▶ **TASK PROMPT**
Mark each statement about the Beijing travel post below as yes or no, and quote the words from the post that decide it.
1. The pumpkin dumpling served at breakfast was shaped like a pumpkin.
2. Most people in Beijing now live in hutong villages.
3. The posts above the hutong door indicate the owner's social status.

▶ **SELECTION**
++++++++

February 23, 2013

Beijing: Day 2

Today proved to be another busy and exhausting day. Although, I think this is a good thing, because I'm pretty sure if left to my own devices I would sit in the room and think about every possible thing that could go wrong in the next few days. At least keeping busy prevents that.


We started the day with breakfast in the hotel again. There is so much there that I realized I didn't even SEE about half of it yesterday. So today I tried the other half! One of the new items today was a pumpkin dumpling which also looked like a pumpkin. Seemed a bit odd, but it tasted good.


First stop this morning was Tianamen square the Forbidden City. To me, this seemed to be to China what Washington DC is to us. There were LOTS of people there, but nearly all of them were Chinese people from other parts of the country. Once again, our group got many stares.





One thing I didn't realize was how HUGE the Forbidden City is. In pictures, you usually see the gate with Mao's picture in the middle. But that is just the first gate of about 7 (or something like that...I have no idea). And each time you go through a gate, it seems like you see the exact same thing on the other side. It was interesting, but I imagine if you were from China and understood the cultural significance of it all, it would probably be more interesting.


Next we took a rickshaw to visit a hutong village. The rickshaw was an experience...some of the drivers were fighting about who was going to get to drive around the blonde-haired people in our group. Our guide is very knowledgeable about Beijing and China in general and has shared many interesting facts about life in modern Beijing, as well as historical Beijing, with us. Hutong villages are traditional homes where four different homes are connected by a courtyard. If you're lucky, your family will own all four homes. If you're not lucky, someone else will own one or more of them and you have to live in extremely close proximity to your neighbors. Less than 20% of people live this way now...most live in apartment buildings.



Our guide led us back through a narrow walkway and knocked on the door. This door has two posts (they call them buttons) above it, signifying the social status of the owner.





The courtyard inside is roughly 30'x30'.

++++++++

▶ **INFORMATION SUPPLIED**
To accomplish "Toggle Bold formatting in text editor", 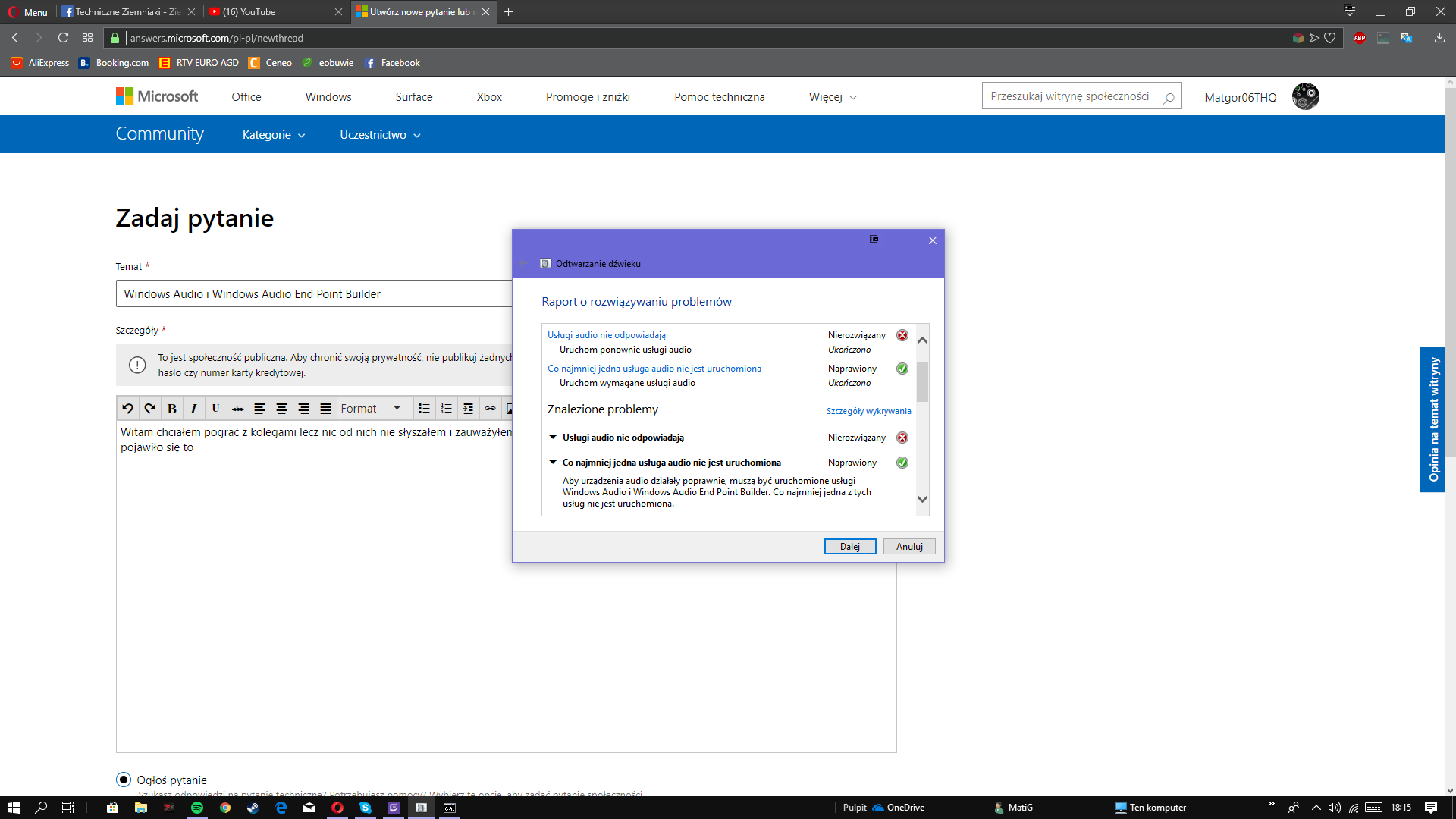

++++++++

▶ **SOLVED EXERCISE**
1. Yes: "a pumpkin dumpling which also looked like a pumpkin"
2. No: "Less than 20% of people live this way now...most live in apartment buildings."
3. Yes: "This door has two posts (they call them buttons) above it, signifying the social status of the owner."